Written by Dr. Mauskop | 10.05.2008 | No comments
Treatment of migraines leaves a lot to be desired and in part not because we do not have effective treatment, but because of a communication barrier. Doctors appear not to want to hear what migraine patients have to say about their headaches, according to a remarkable study by a top headache researcher Richard Lipton and his colleagues. Patients and doctors agreed to be videotaped during a visit and 60 such interactions were analyzed. The analysis showed that doctors did not ask about the disability of headaches and tended to ask closed-end short questions. Very often the information they did obtain was incorrect. 55% of doctor-patient pairs were misaligned regarding frequency of attacks; 51% on the degree of impairment. Of the 20 (33%) patients who were preventive medication candidates, 80% did not receive it and 50% of their visits lacked discussion of prevention. The authors recommended that doctors assess impairment using open-ended questions in combination with what is called the ask-tell-ask technique.

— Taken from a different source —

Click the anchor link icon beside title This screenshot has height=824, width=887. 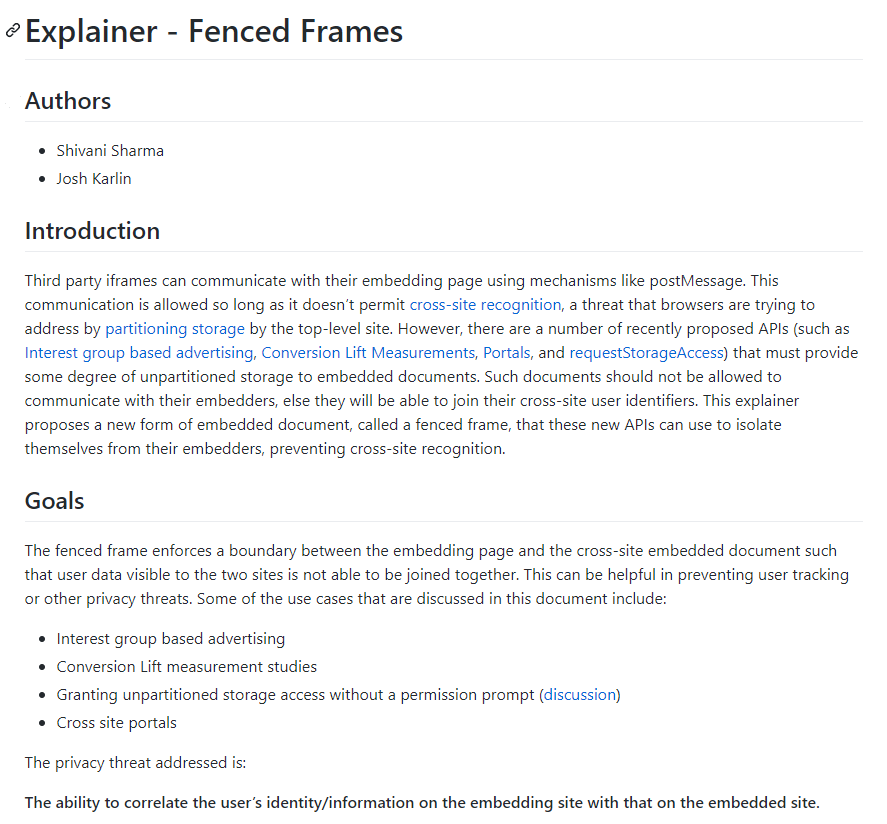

Written by Dr. Mauskop | 10.05.2008 | 2 comments
How long will I suffer from migraines? Will it ever go away? These are very common questions patients ask their doctors. Drs. Bigal and Lipton reviewed a recent large study that looked at what happens to migraine patients within one year of observation. The study found that migraine completely went away in 10%, improved in 3% and worsened and became chronic (occurring on more than 15 days each month) in 3%. This confirms what we’ve know all along – migraine headaches tend to go away with age. In women this often happens after menopause and in men at around similar age; however this study and our experience indicates that for many people migraines may go away earlier, at any point in their lives. The problem is that we can never predict when this will happen and in a small percentage of patients (about 3%) migraines never go away.
Written by Dr. Mauskop | 05.05.2008 | 3 comments
Treximet, a new migraine treatment was approved today by the FDA. Treximet is a combination of two old drugs - sumatriptan (Imitrex), 85 mg and naproxen (Aleve), 500 mg. The combination is more effective than Imitrex alone because naproxen provides additional relief through its anti-inflammatory and pain relieving effects. Imitrex is losing its patent protection and is going to be available as a generic drug in 2009. The maker of Treximet, GlaxoSmithKline is hoping to switch most of the patients currently taking Imitrex to Treximet before patent expiration, in order to reduce its losses to generic competition. However, it is likely that insurance companies will force physicians to prescribe generic Imitrex and generic naproxen rather than pay for Treximet. GSK argues that the combination drug, just like Imitrex are fast-dissolving and therefore faster acting drugs than the generic naproxen is and the generic Imitrex is going to be.